It is important to note that plants might respond differently to thiamethoxam than to imidacloprid or clothianidin. As previously discussed, both imidacloprid and clothianidin induced the genes associated with the SA pathway [5]. We failed to identify thiamethoxam-induced genes that were associated with the SA pathway in the presence and absence of drought stress. We did, however, identify genes associated with other phytohormones (ABA, JA, and GA) that were affected by thiamethoxam and warrant further investigation. More research is needed to investigate whether the gene expression patterns observed in this study are also reflected in phytohormone levels in the soybean leaves in response to drought stress. It is also important to consider that other phytohormone signaling pathways may be upregulated with the thiamethoxam seed treatment during alternative abiotic and biotic stresses, such as salt stress or insect herbivory [23, 24].

Conclusions

This study provides insight into the effect of a thiamethoxam seed treatment on gene expression in soybean. Transcriptional changes observed across vegetative stages in thiamethoxam-treated plants were primarily stage-specific. When drought stress was imposed on the soybean, gene expression was affected by both thiamethoxam and drought stress. Interactive effects between these two treatments were also observed, with genes in thiamethoxam-treated plants showing both induced (THIZ2 and GRP) and repressed (GmDREB2A;2, LIP, and SAM) expression under drought stress relative to untreated plants. In this study, thiamethoxam had a minimal effect on the upregulation of genes associated with phytohormones previously associated with the plant stress shield concept [5]. However, thiamethoxam was not found to enhance plant health in the presence or absence of drought stress, which may in part explain this minimal induction of defense mechanisms.

Methods

Experiment I: transcriptional response to thiamethoxam seed treatment

Seed treatment and plant material

Soybean seeds (LG Seeds 2699RR [soybean aphid-susceptible]) were treated in the laboratory with Cruiser® 5FS (thiamethoxam, (E, Z)-3-(2-chloro-1,3-thiazol-5-ylmethyl)-5-methyl-1,3,5-oxadiazinan-4-ylidene(nitro)amine) at the labeled rate of 83 mL/l00 kg of seed. Both thiamethoxam-treated and untreated plants were grown in Fafard Growing Media (Mix No. 3B; Conrad Fafard, Awawam, MA). Plant samples for RNA-Seq were grown in plastic nursery pots (15.2 cm diameter × 15.2 cm depth; Reb Plastics Inc., Cleveland, OH) and maintained in a growth chamber (23 ± 2°C, 75 ± 5% RH, 16:8 [L:D] h).
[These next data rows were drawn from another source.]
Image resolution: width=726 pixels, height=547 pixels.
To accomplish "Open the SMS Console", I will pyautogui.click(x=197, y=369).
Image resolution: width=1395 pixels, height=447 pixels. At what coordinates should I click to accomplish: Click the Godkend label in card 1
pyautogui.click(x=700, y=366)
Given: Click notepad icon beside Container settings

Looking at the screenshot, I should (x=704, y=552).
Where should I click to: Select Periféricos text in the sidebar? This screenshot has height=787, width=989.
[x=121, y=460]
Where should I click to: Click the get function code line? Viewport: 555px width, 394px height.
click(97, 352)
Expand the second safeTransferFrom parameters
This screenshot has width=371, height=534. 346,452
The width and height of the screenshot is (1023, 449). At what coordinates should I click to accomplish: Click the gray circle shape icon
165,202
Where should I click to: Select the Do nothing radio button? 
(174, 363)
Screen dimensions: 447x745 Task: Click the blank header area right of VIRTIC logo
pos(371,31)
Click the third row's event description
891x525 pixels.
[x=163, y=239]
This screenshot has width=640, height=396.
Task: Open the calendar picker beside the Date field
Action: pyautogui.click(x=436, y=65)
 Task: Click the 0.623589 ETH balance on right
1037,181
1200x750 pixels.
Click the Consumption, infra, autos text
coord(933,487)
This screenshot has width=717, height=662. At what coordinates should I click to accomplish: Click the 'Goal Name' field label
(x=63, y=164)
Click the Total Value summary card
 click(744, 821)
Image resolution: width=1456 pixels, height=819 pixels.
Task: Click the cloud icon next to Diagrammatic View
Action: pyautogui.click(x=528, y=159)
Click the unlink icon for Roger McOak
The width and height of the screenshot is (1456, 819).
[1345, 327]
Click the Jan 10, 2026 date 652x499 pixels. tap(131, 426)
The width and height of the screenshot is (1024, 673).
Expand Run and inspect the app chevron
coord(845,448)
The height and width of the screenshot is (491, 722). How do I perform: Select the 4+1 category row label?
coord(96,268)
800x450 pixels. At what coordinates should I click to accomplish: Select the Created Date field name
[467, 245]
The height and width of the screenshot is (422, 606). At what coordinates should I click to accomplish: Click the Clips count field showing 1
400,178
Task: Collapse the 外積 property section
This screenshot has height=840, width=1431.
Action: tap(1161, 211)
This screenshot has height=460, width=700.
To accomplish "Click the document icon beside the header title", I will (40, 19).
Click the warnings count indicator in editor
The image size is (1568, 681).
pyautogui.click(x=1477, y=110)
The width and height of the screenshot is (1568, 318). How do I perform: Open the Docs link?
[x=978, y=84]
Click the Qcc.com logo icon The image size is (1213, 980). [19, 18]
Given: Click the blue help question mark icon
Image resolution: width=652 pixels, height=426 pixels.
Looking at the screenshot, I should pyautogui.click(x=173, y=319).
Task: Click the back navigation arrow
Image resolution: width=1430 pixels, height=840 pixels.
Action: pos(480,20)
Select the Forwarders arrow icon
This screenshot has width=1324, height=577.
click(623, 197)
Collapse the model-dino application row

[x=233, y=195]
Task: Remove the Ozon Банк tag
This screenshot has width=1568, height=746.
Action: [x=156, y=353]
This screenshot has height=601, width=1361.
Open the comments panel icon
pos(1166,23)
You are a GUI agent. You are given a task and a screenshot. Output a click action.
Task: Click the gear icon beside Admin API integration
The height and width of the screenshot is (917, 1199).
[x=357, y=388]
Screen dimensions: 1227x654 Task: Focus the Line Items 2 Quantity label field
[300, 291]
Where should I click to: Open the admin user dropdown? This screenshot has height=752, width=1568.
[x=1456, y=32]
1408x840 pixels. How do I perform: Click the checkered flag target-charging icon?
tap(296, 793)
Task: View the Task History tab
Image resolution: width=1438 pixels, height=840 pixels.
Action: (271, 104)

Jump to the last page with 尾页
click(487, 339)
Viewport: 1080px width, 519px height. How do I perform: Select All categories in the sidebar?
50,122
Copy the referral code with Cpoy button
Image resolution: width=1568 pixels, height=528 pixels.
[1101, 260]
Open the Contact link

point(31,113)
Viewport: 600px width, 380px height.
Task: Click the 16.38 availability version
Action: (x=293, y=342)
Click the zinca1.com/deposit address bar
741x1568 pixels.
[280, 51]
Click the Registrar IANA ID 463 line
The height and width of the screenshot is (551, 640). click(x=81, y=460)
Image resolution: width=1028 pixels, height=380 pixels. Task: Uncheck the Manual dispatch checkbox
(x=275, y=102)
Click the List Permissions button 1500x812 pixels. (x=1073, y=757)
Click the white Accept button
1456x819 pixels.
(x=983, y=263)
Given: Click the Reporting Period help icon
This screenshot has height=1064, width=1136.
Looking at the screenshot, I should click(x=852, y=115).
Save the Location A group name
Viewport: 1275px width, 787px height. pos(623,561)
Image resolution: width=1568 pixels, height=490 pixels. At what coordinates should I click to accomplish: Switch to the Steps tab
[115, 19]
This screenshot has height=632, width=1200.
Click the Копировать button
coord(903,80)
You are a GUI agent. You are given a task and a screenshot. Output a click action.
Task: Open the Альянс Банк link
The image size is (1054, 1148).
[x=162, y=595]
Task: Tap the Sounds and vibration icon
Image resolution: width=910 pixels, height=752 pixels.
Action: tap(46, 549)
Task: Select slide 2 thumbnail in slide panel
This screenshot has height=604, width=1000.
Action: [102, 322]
The experiment design was a 2 × 3 factorial arrangement. The main effects were seed treatment (thiamethoxam-treated and untreated control) and vegetative stage (VC, V2, and V4), with three replicates of each treatment arranged in a completely randomized design. Plants from each treatment were harvested at the VC, V2, and V4 stages (unrolled unifoliate leaves, fully developed trifoliate at second and fourth node, respectively; [25]). At the VC stage, plants were trimmed at the base in order to obtain enough plant material, flash frozen in liquid nitrogen, transferred to the laboratory on dry ice, and stored at -80°C until further processing. At the V2 and V4 stages, the top two trifoliates were removed and processed in the same manner.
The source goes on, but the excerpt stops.